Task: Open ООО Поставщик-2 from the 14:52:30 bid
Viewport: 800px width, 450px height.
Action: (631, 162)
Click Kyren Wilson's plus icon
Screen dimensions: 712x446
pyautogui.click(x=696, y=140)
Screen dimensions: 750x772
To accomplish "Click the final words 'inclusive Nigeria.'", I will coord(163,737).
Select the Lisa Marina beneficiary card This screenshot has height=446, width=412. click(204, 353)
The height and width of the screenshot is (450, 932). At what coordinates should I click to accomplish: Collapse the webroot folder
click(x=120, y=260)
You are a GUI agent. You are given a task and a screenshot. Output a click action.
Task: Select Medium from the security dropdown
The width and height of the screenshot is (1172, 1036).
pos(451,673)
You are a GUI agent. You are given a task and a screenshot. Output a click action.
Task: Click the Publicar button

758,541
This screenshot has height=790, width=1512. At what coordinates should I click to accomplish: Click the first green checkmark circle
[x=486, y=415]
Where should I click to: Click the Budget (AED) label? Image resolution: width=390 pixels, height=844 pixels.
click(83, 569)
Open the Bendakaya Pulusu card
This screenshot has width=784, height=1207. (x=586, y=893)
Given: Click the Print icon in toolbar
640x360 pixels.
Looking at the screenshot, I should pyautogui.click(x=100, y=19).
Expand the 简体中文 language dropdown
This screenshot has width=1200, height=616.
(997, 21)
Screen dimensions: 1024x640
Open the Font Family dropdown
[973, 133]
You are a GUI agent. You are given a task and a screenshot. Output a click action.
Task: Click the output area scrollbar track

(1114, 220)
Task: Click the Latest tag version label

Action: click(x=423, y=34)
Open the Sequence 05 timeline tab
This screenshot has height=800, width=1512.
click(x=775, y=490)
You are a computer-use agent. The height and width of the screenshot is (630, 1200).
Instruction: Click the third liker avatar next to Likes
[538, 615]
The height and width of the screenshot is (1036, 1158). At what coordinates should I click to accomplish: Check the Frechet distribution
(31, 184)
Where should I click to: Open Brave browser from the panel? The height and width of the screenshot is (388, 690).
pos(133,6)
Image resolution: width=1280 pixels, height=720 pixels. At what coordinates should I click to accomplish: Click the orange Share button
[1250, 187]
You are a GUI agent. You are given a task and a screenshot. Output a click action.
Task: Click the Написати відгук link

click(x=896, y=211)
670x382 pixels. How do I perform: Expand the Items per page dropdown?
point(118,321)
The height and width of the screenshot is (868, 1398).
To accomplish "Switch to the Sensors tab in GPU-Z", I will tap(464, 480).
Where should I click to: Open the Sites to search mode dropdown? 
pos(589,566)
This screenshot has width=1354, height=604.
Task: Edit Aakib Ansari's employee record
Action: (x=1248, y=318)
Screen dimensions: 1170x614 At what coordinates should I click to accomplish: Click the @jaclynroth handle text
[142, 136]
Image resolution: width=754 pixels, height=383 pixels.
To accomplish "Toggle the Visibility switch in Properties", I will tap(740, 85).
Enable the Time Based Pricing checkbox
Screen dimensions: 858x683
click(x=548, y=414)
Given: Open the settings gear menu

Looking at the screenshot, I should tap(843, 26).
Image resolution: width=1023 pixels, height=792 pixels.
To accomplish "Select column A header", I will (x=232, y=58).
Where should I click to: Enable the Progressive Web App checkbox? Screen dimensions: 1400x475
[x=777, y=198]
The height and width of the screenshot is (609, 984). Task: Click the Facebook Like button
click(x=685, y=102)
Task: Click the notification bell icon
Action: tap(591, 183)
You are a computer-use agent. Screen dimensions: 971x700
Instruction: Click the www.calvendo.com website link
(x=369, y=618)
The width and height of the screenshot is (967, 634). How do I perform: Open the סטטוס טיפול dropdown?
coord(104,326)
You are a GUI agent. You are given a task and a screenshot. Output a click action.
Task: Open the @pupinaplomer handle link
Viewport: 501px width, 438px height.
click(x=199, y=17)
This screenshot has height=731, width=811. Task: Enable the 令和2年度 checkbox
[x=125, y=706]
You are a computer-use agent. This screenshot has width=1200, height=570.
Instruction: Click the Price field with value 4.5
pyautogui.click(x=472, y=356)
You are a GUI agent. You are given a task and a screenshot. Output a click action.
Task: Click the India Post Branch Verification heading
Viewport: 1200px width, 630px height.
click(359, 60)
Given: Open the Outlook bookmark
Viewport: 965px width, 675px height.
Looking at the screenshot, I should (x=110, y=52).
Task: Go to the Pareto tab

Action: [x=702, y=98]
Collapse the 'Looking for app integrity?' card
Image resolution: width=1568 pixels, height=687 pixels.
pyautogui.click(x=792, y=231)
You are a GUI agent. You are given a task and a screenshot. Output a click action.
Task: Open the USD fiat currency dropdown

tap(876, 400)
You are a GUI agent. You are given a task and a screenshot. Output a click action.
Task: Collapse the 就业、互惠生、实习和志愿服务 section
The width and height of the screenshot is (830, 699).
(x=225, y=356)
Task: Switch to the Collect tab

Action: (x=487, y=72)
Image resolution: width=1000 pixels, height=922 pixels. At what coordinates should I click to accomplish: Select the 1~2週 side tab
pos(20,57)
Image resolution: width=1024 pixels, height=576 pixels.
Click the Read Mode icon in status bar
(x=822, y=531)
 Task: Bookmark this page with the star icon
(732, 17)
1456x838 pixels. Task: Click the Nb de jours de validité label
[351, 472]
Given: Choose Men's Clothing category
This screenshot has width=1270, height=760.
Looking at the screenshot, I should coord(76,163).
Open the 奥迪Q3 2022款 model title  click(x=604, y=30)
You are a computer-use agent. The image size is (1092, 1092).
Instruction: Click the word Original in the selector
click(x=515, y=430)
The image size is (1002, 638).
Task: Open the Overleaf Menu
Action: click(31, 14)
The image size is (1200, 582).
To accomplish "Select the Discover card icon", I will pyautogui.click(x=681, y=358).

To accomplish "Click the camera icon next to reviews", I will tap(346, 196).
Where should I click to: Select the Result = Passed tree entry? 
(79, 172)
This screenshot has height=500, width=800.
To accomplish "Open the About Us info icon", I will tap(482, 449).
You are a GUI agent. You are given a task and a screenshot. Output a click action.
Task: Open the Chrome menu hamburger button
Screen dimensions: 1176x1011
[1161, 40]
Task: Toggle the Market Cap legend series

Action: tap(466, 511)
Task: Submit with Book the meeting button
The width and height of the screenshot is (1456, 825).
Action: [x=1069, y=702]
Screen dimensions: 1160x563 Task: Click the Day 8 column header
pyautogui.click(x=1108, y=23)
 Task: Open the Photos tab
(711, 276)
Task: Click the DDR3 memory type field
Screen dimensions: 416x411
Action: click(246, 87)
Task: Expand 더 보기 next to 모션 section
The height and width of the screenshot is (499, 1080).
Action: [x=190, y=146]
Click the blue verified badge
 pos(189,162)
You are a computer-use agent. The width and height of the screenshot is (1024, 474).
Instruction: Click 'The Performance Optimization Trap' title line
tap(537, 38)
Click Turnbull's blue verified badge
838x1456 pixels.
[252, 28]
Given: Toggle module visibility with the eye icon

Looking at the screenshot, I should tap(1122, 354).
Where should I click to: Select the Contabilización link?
-*-*-
What to produce =
Write down exactly the span of lines above from the one containing "Viewport: 800px width, 450px height." to the one containing "Given: Click the Print icon in toolbar", both ends included.

Result =
Viewport: 800px width, 450px height.
Action: (631, 162)
Click Kyren Wilson's plus icon
Screen dimensions: 712x446
pyautogui.click(x=696, y=140)
Screen dimensions: 750x772
To accomplish "Click the final words 'inclusive Nigeria.'", I will coord(163,737).
Select the Lisa Marina beneficiary card This screenshot has height=446, width=412. click(204, 353)
The height and width of the screenshot is (450, 932). At what coordinates should I click to accomplish: Collapse the webroot folder
click(x=120, y=260)
You are a GUI agent. You are given a task and a screenshot. Output a click action.
Task: Select Medium from the security dropdown
The width and height of the screenshot is (1172, 1036).
pos(451,673)
You are a GUI agent. You are given a task and a screenshot. Output a click action.
Task: Click the Publicar button

758,541
This screenshot has height=790, width=1512. At what coordinates should I click to accomplish: Click the first green checkmark circle
[x=486, y=415]
Where should I click to: Click the Budget (AED) label? Image resolution: width=390 pixels, height=844 pixels.
click(83, 569)
Open the Bendakaya Pulusu card
This screenshot has width=784, height=1207. (x=586, y=893)
Given: Click the Print icon in toolbar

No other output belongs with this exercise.